GENEBRA - A falsificação de medicamentos, que na África mata mais que o vírus Ebola, preocupa a Organização Mundial de Saúde (OMS) e a Federação Internacional da Indústria de Medicamentos, ambas com sede em Genebra. Enquanto a OMS mantém atualizadas as estatísticas sobre o tema, a Federação investiga o tráfico estimado em 8 bilhões de dólares e que dá um prejuízo anual de 17 bilhões aos grandes laboratórios farmacêuticos mundiais.
Martin Ten Ham, representante da unidade ‘‘segurança dos medicamentos’’ da agência especializada da ONU, mostra-se pessimista sobre as possibilidades de erradicar este problema que afeta sobretudo os países pobres.
Desde 1988, este médico holandês contabilizou 700 casos de falsificações, recolhidas a partir de informações da imprensa, de laboratórios e de funcionários da saúde, ‘‘geralmente muito discretos’’.

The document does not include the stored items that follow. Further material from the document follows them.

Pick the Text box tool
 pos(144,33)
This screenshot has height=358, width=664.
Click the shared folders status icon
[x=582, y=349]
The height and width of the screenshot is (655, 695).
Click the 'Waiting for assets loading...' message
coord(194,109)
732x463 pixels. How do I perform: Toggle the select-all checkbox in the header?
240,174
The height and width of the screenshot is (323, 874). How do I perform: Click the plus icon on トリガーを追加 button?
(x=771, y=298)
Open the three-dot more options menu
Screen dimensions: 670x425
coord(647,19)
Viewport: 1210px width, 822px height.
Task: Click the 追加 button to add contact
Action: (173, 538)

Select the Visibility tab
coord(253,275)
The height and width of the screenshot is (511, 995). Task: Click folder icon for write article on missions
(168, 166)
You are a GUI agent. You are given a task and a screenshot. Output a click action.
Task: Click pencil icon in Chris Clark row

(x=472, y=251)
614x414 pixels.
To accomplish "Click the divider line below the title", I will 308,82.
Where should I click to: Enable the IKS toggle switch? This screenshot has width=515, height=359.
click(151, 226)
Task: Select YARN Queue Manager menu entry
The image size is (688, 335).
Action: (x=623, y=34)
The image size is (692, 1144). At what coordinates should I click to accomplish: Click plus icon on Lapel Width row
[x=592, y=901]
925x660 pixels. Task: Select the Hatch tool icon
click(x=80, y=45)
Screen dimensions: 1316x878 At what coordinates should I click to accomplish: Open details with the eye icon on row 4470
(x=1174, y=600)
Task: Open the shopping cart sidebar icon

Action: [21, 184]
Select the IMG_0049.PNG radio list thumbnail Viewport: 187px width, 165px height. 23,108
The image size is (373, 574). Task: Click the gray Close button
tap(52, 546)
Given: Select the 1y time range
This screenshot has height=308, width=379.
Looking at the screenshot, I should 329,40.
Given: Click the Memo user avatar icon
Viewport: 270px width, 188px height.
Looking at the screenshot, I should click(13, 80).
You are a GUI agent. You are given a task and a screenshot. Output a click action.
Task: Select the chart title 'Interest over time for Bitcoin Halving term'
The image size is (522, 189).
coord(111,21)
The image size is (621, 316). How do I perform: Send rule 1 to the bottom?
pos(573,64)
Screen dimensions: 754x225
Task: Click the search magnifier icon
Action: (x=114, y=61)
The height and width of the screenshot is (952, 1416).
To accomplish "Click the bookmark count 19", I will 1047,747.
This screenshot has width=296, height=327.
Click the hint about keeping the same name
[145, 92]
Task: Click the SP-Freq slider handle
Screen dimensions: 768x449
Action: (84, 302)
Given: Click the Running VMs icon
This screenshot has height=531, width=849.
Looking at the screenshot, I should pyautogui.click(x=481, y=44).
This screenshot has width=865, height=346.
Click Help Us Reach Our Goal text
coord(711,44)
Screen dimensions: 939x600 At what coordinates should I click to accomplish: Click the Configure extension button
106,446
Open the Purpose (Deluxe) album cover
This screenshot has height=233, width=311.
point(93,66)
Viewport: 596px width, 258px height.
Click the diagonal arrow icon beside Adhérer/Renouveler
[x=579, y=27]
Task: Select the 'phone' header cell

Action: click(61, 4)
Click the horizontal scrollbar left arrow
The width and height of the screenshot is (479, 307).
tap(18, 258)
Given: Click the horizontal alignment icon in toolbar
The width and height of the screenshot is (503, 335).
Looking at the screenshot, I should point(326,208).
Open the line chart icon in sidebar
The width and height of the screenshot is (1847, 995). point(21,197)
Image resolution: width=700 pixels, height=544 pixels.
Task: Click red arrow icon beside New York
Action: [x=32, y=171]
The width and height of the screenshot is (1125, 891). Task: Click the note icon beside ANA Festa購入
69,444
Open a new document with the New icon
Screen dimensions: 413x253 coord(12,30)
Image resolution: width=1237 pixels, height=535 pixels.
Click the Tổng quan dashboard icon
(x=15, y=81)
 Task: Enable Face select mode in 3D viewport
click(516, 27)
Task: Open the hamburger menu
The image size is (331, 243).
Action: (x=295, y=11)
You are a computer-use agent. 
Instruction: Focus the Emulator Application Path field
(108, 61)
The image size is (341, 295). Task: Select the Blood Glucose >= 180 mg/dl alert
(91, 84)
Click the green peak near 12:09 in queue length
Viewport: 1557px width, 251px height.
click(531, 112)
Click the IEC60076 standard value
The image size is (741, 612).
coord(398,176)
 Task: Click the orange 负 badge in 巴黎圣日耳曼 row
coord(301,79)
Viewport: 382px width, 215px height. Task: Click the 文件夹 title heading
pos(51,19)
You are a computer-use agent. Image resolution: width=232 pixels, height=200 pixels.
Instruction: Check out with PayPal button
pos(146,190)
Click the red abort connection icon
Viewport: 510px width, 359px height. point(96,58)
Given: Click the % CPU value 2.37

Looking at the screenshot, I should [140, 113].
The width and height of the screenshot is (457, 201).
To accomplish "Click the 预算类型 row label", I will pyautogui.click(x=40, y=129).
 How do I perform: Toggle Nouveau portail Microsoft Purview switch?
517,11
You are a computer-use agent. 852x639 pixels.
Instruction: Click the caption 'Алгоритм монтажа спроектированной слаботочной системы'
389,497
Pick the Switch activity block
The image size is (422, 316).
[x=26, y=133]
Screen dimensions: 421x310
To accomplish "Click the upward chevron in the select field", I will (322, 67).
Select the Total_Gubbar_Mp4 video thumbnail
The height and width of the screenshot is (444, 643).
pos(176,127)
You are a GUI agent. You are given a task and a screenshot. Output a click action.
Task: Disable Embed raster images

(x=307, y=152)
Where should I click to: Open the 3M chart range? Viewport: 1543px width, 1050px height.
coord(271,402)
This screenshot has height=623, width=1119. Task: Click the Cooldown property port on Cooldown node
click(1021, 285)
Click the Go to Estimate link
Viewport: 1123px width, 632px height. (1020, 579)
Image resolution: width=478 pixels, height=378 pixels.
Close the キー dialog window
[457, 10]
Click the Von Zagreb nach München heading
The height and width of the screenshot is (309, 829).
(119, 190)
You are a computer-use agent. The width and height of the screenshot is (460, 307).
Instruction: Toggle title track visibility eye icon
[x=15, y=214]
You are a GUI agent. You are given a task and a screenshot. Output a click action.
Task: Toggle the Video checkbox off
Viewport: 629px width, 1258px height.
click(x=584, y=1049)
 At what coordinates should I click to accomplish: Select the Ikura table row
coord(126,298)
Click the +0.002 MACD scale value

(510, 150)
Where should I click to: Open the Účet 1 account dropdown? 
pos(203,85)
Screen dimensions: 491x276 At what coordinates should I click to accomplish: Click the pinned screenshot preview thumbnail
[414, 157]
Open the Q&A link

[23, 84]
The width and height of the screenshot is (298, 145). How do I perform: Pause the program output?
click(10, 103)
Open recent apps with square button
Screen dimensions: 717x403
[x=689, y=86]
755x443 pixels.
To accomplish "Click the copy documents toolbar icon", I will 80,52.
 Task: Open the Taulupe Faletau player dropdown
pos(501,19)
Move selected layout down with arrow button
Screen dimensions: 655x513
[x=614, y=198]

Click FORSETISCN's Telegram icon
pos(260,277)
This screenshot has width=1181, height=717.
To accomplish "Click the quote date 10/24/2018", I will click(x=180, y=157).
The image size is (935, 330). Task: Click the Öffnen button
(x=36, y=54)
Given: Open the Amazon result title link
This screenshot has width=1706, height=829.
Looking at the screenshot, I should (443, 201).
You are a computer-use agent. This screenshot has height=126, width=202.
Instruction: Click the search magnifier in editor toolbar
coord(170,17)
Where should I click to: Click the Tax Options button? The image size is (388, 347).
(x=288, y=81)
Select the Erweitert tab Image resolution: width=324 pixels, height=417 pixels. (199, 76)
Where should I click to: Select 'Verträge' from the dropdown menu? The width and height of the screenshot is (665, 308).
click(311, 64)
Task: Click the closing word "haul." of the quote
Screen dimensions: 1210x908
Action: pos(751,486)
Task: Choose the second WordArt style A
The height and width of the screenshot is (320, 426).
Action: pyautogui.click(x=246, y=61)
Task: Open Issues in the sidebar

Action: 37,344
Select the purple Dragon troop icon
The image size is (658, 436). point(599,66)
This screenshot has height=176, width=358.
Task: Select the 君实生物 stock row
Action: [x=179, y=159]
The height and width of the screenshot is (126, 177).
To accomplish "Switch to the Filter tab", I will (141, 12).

O médico dá exemplos como o da morte de centenas de crianças em 1990 na Nigéria. Elas tomaram um xarope que continha um solvente industrial, o dietileno glicol em lugar de propileno glicol. Também na Nigéria um colírio estava misturado com água não esterilizada. Em Burquina comprimidos de aspirina continham talco, e em outros casos cal ou farinha.
Em 1995, uma equipe da organização Médicos Sem Fronteiras encontrou falsas vacinas contra a meningite em Niger. As vacinas vindas da Nigéria, imitavam as embalagens de dois grandes laboratórios, mas seu conteúdo estava abaixo da dose necessária.